In essence: You guys don’t know how to be men. Let me tell you how.

Sweetheart, you’re a unicorn hunter.

You’re chasing something that your theory tells you must exist somewhere — the Feminist Man — even though every previous claim to have found one turned out to be like the Piltdown Hoax. Bill Clinton was supposed to be the Feminist Man; it turned out his commitment to equality could be summarized in two words: “Blow me.” More recently, the unicorn hunters claimed that Professor Hugo Schwyzer was the Feminist Man, until it was revealed that he was in fact a dangerous psychotic with a habit of banging his community college students. Perhaps you see the pattern here.

If you’re a womanizing sociopathic narcissist on the hunt for some easy action, being a Feminist Man is definitely your gig.

One gets the idea, generally, that these unicorn hunters are perfectionists doomed forever to be disappointed with actual men, none of whom is ever going to fit the unrealistic requirements of being the Feminist Man. Do they want Ashley Wilkes or do they want Rhett Butler? Or is the problem that the Rhett Butler types are rare and usually not interested in the type of woman who says she wants a Feminist Man? When you get to the bottom line, really, you recognize that this is a personal problem for a certain group of disgruntled women, and not a problem that easily lends itself to one of those personal-to-political issue platforms.

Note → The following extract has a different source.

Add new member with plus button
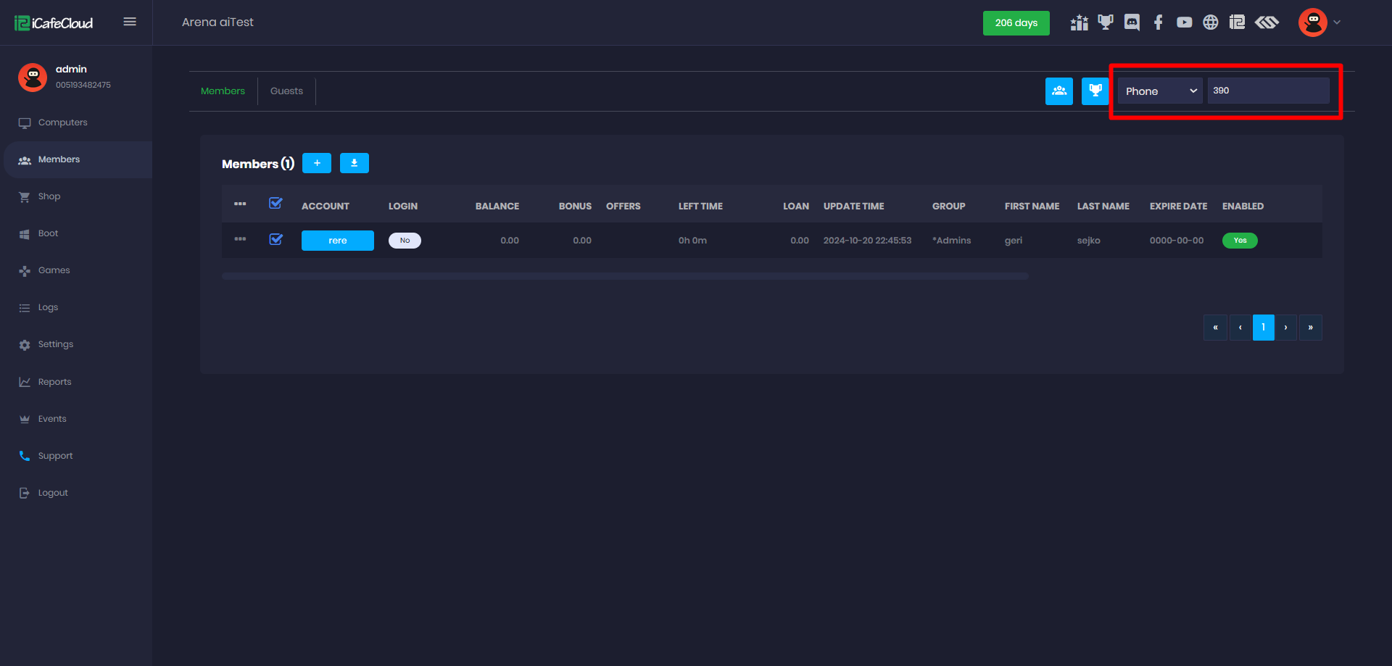 pyautogui.click(x=317, y=163)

Adulthood involves accepting that the world is what it is, and not wishing you could live in an imagined utopia. Make a choice: Do you want to grow up, or do you want to be a ToysRUs kid?

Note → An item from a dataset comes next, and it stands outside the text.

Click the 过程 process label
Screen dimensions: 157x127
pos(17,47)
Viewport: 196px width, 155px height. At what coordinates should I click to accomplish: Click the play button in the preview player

It seems that Chelsea Bock doesn’t like making choices. It’s possible to read between the lines of her writing and social media output. Did I mention that she RT’d an Autostraddle article? Yes, but what I didn’t say was that the article was about Bisexuality Awareness Week. And the subhead on her article about E.J. Levy? “There is no right or wrong way to be queer.” Also there’s this on her blog, Gender on the Rocks:

I do speak from a different point of view because I believe that we are all innately bisexual — just by varying degrees. And after this, I will definitely be writing more on queer theory in the future.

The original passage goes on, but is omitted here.